So it seems that your complaint is that certain things are not funded enough at a university. Why is your conclusion then to defund universities entirely? It seems like a non sequitur.
Think of the whole picture. The why. If you hear how admins and the "inner circle" professors talk you start to pick up on how they run things.
It's a bandwagon culture that believes they have a responsibility to be activists and force that upon students. There is no fixing that by just replacing leadership. The whole boat must go.
Burning a system to the ground is almost always the best way to turn a bad system into a worse one. Just like the junior devs impulse to tear out the bad code some other guy wrote and replace it with the differently bad code that they wrote.
Refactor. Don't rebuild. The bigger the system, the more true that is.
Code is logical, people are not. Cultures can only be removed, you will never convince a 40 year old woman working in education their whole life that their entire philosophy is wrong. They will continue to push their beliefs under the table.
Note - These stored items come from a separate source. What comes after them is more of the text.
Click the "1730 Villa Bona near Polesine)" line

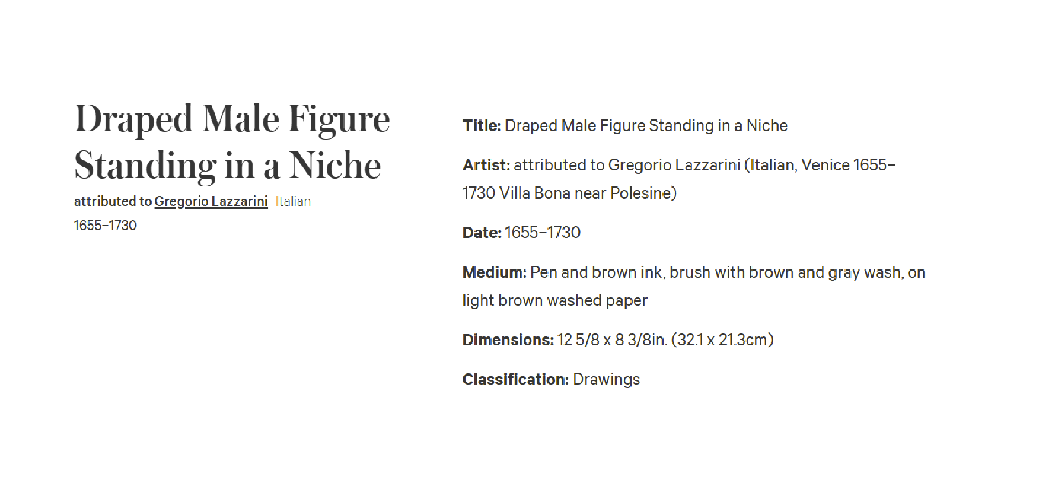[570, 193]
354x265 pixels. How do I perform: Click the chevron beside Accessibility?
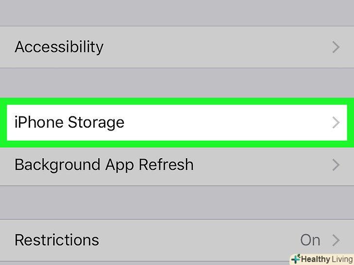tap(336, 47)
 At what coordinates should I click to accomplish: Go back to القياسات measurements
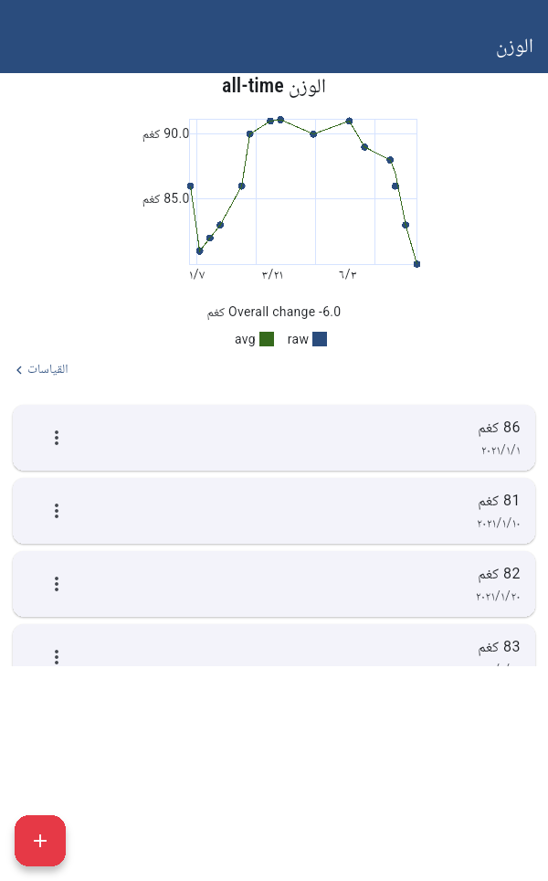coord(42,369)
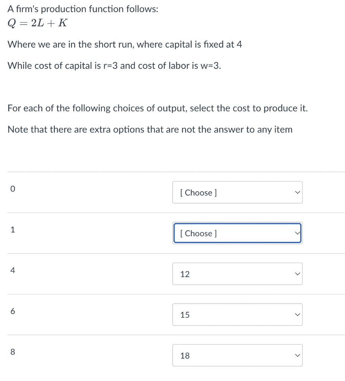Viewport: 345px width, 381px height.
Task: Click the chevron arrow next to value 12
Action: [297, 273]
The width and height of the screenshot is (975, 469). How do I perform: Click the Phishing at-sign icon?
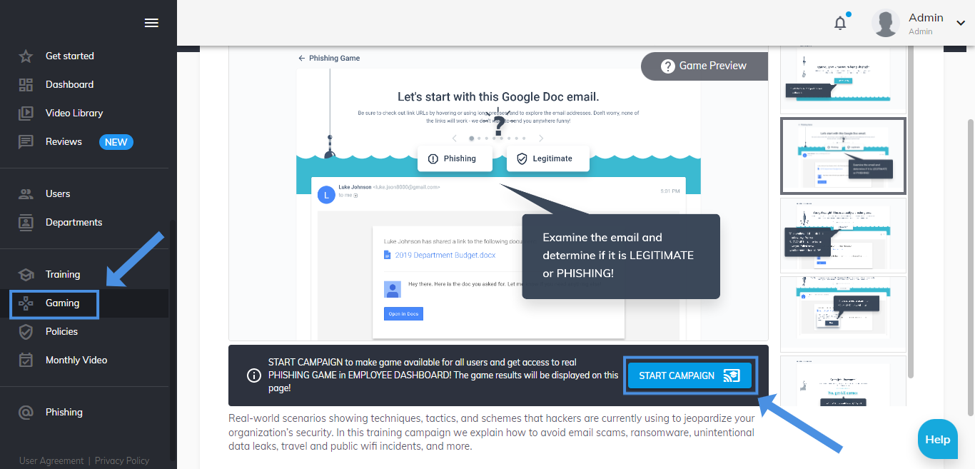click(x=26, y=412)
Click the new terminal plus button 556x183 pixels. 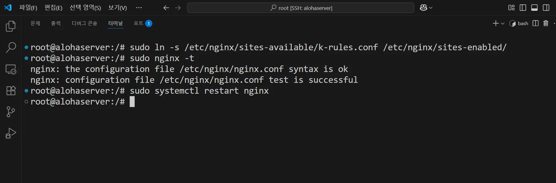point(496,23)
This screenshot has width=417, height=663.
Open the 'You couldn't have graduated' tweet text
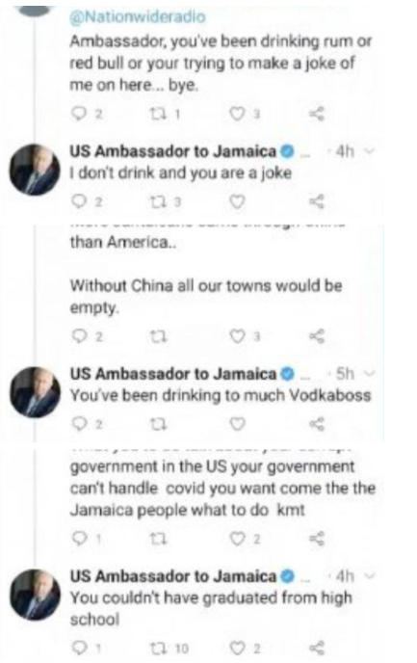(211, 608)
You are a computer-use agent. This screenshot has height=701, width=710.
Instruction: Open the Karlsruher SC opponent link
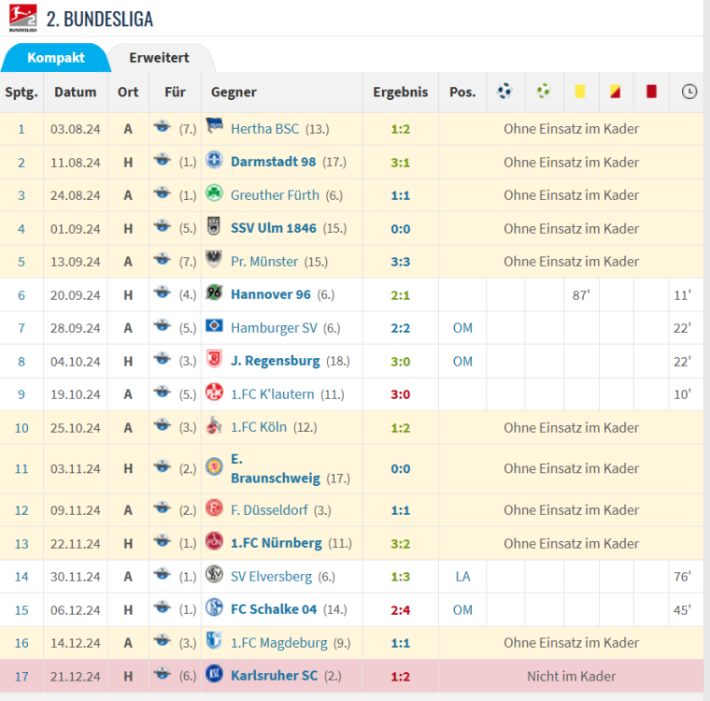(x=274, y=676)
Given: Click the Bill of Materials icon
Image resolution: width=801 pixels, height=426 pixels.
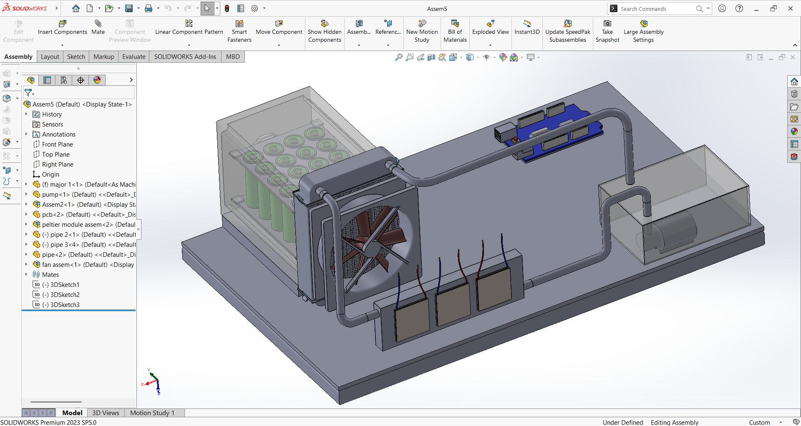Looking at the screenshot, I should (455, 24).
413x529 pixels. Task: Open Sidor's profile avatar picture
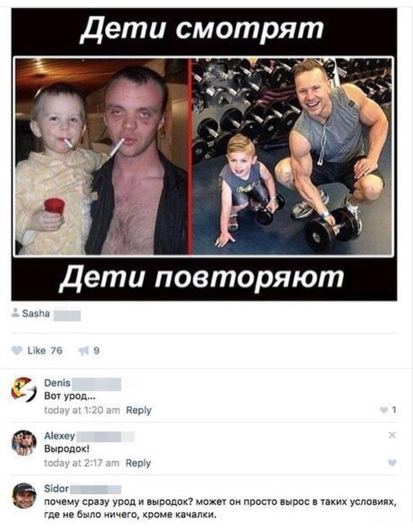point(24,495)
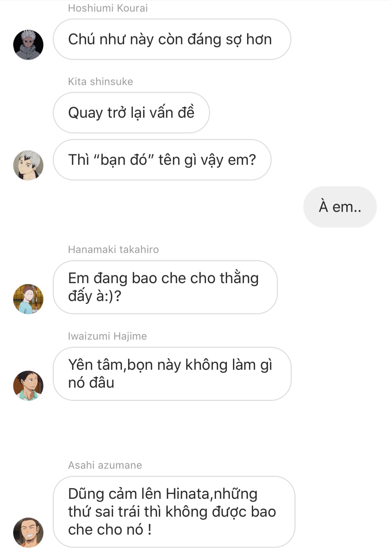Select the "Quay trở lại vấn đề" bubble
The image size is (390, 553).
(x=131, y=113)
That's the poison that is naturally bred in public institutions. It's all politically motivated.
Not that I vote for them but you can see how little of a dent Trump made because the institutions around them were actively undoing their work. Perhaps for good reason, however they were voted in by half the population. What we see for support in education is largely confirmation bias. If you put it to a public vote higher education would be defunded.
It's a bandwagon culture that believes they have a responsibility to be activists and force that upon students. There is no fixing that by just replacing leadership. The whole boat must go.